I couldn’t agree more Archbishop, too many wizards running around inventing new dastardly computers and websites, taking us away from our family and friends, and er churches. So yes, apparently I am not alone, there seem to be quite a few people out there concerned about the impact of the internet on our social lives, and those who really think the internet is evil. So far: Internet 0, Evil 1.
So if the Internet is taking away from our social lives, is the unprecedented access to information at least helping us to inform or educate ourselves? 57% of users report that reading news online is a key activity and on average, internet users use books 12% more often than non-users. In addition this demographic was found to access other traditional forms of media more often than non users. However, this could be a reflection of the higher education and income of Internet users. Read: Internet users are still, for the most part, wealthy nerds. Communication via email and instant messaging ranks as the most important use of connection while surfing for information is a clear and often close second. Therefore: Internet 1, Evil 1.
As scientists, what does the Internet mean to us? As a PhD student, I connect for literature searches, bioinformatics databases, experimental methods sites, methods chat-rooms, negative results databases, PhD student help sites ad finitum. I lay awake at night, dreaming of a Wikipedia for Molecular Biology Methods, edited by disgruntled graduate students. Our love affair with the Internet has only just begun. With open access online publishing, streamed results may revolutionise the transfer of knowledge. Search engines are rapidly evolving to mine increasing amounts of data from literature and informatics databases.
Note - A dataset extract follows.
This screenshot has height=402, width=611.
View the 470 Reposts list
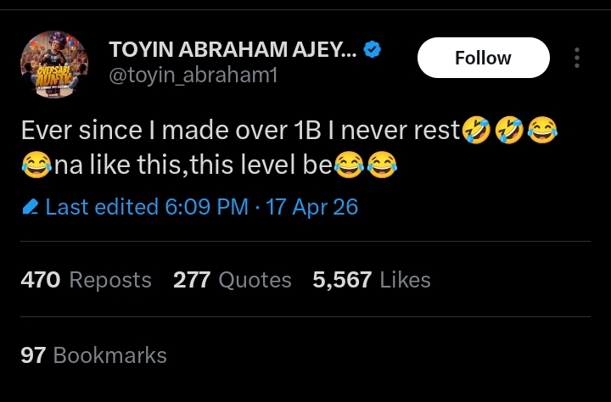pyautogui.click(x=86, y=280)
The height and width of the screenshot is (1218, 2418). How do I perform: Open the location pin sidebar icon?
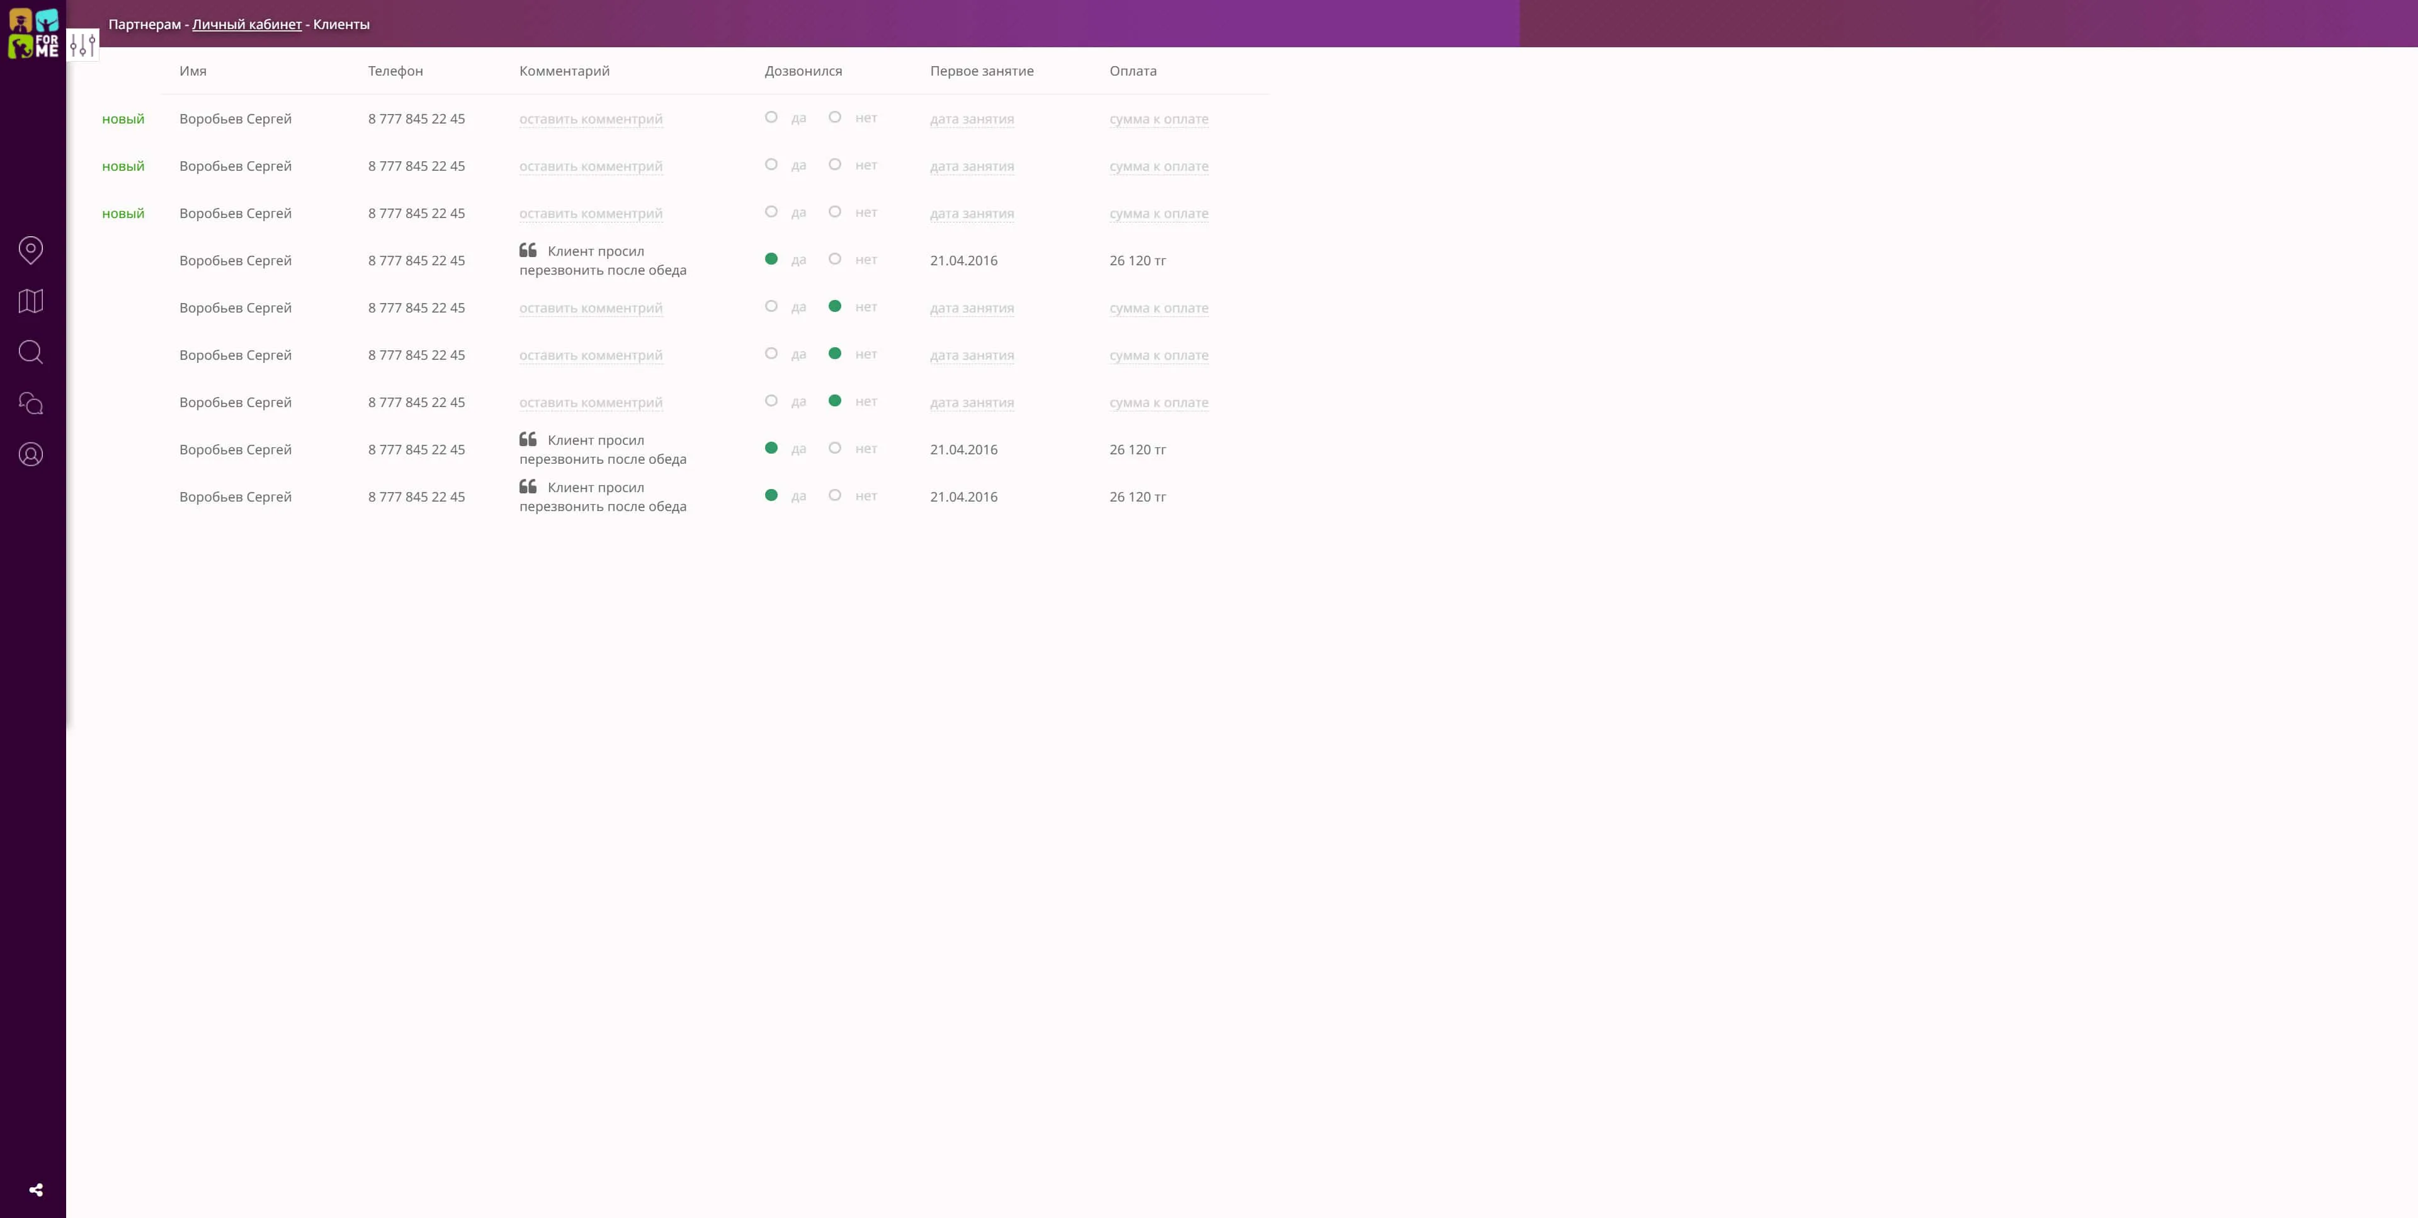tap(31, 250)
It makes my fingers tingle thinking about it, oh no, crap, that’s just my RSI. In summary: Internet: 1, Evil: 2.
In my opinion the Internet, the veritable Fountain of Knowledge, is essentially a good (versus evil) entity; it is how and how often we choose to use it that matters. If you miss out on face to face human interactions, you will miss out on experiences that cannot be substituted by a google hours of online time. Google, on the other hand, with its all new Chinese censored search engine, is looking more evil everyday. Ok, for my next search, I’m going to google…
* This is in no way meant to hurt the feelings of social scientists at large.